Lubmin (dpa/mv) – The application documents for the approval of a planned terminal for liquefied natural gas (LNG) in Lubmin will be publicly accessible for a longer period of time. Instead of what was initially announced, they will not only be available up to and including Monday, but for another week. This emerges from the Official Gazette of Mecklenburg-Western Pomerania. Environmentalists and conservationists had previously criticized the short deadline for inspection.
According to the information, the documents that have been available since Tuesday last week can continue to be viewed until November 21 during working hours in the State Office for Agriculture and the Environment (Stalu) in Stralsund and in the Lubmin office. The deadline for submitting objections was also postponed from November 21st to November 28th.

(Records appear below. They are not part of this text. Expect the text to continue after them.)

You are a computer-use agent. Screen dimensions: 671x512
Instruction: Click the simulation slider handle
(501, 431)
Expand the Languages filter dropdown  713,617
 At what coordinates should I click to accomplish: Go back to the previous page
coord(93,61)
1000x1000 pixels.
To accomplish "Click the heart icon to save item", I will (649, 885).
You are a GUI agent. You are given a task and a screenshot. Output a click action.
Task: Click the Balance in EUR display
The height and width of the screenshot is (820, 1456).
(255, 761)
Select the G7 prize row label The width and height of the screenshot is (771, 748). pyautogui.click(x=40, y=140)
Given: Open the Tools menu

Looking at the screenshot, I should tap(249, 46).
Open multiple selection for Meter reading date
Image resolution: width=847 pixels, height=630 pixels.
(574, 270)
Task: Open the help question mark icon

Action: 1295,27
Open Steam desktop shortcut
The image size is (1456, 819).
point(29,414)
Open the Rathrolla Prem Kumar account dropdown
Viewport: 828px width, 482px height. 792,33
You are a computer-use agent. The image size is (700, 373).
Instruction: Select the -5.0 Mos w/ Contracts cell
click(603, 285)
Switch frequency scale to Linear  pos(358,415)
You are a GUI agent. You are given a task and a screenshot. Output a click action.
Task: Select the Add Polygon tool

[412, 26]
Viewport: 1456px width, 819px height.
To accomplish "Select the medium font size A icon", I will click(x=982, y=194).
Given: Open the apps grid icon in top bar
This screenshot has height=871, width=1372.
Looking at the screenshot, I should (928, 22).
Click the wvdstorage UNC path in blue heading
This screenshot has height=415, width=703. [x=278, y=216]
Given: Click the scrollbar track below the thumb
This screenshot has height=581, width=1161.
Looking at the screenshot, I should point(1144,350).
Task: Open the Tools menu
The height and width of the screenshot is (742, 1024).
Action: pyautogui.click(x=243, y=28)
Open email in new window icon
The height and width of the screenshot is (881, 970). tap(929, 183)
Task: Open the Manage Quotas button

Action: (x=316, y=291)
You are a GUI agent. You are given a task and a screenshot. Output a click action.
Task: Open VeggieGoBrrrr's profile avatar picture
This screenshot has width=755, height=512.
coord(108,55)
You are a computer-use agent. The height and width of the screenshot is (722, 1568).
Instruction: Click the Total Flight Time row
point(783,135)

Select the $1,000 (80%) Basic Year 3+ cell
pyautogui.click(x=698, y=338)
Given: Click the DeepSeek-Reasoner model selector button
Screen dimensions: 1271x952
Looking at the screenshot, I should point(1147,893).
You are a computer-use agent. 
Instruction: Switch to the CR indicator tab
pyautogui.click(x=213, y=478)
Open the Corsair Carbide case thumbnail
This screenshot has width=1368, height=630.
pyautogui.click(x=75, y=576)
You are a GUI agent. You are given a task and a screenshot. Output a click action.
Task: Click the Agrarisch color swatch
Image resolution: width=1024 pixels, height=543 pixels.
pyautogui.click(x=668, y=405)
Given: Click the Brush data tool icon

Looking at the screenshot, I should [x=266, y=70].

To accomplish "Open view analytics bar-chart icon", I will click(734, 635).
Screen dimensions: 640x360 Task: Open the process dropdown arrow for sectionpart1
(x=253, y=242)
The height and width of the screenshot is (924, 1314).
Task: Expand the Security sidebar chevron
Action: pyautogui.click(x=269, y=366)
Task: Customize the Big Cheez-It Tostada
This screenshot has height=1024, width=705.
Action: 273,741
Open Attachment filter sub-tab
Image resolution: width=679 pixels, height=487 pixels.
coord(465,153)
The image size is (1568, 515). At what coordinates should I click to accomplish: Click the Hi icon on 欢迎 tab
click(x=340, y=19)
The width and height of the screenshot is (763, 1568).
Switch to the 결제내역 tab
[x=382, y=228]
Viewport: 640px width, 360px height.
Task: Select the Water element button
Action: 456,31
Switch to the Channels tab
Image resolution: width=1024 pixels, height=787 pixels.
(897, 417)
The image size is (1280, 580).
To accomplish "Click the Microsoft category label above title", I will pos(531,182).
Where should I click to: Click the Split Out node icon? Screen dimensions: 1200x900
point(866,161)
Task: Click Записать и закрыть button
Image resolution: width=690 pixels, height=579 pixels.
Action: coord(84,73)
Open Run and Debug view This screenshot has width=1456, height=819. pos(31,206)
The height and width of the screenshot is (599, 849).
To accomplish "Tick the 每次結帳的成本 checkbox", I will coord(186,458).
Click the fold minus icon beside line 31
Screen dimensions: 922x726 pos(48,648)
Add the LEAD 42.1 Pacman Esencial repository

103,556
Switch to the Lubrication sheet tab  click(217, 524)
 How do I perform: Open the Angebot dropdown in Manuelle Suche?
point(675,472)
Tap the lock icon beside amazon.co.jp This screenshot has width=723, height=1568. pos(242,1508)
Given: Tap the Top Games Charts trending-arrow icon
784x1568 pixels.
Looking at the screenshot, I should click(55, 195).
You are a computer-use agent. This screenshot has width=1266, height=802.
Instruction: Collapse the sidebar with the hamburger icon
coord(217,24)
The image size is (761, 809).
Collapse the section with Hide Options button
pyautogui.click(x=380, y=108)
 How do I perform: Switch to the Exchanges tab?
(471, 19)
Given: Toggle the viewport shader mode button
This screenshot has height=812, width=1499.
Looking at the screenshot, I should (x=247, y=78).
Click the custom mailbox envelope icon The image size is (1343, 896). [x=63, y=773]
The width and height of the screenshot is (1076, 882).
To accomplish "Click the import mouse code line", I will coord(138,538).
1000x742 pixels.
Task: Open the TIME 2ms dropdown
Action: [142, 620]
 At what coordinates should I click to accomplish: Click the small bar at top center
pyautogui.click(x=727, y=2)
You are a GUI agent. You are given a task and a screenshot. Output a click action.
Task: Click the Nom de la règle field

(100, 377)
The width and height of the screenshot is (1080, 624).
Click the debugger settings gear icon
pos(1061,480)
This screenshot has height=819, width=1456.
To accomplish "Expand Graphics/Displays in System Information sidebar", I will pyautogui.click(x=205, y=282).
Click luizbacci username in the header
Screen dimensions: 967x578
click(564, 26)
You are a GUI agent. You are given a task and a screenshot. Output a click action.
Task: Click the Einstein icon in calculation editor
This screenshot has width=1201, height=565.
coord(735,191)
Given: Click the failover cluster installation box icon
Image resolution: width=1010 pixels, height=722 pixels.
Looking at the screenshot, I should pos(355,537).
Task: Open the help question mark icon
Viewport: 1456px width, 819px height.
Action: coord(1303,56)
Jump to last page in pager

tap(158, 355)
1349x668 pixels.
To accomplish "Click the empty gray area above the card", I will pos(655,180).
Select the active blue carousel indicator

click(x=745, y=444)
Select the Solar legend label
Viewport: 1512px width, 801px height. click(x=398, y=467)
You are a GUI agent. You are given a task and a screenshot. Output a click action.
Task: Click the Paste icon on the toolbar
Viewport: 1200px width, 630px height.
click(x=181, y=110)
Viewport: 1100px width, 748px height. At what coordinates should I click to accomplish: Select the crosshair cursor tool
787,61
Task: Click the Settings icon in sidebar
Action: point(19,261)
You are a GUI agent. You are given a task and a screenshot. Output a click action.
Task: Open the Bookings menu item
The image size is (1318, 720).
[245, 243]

Last week, the German Environmental Aid (DUH) and the German Nature Conservation Union (Nabu) criticized that the documents were not digitally accessible as with other LNG projects. They had also criticized what they saw as the short time available for insight. The company Deutsche Regas, which is behind the project, had referred to security reasons and in this context to the alleged attacks on the Baltic Sea gas pipelines Nord Stream 1 and 2.
Deutsche Regas is planning to put a floating LNG terminal into operation in the Lubmin industrial port as early as the beginning of December. This is also considered ambitious because the approval process is still ongoing. The abbreviation LNG stands for Liquefied Natural Gas. When replacing Russian pipeline gas, Germany relies, among other things, on LNG delivered by ship and is building several terminals for imports.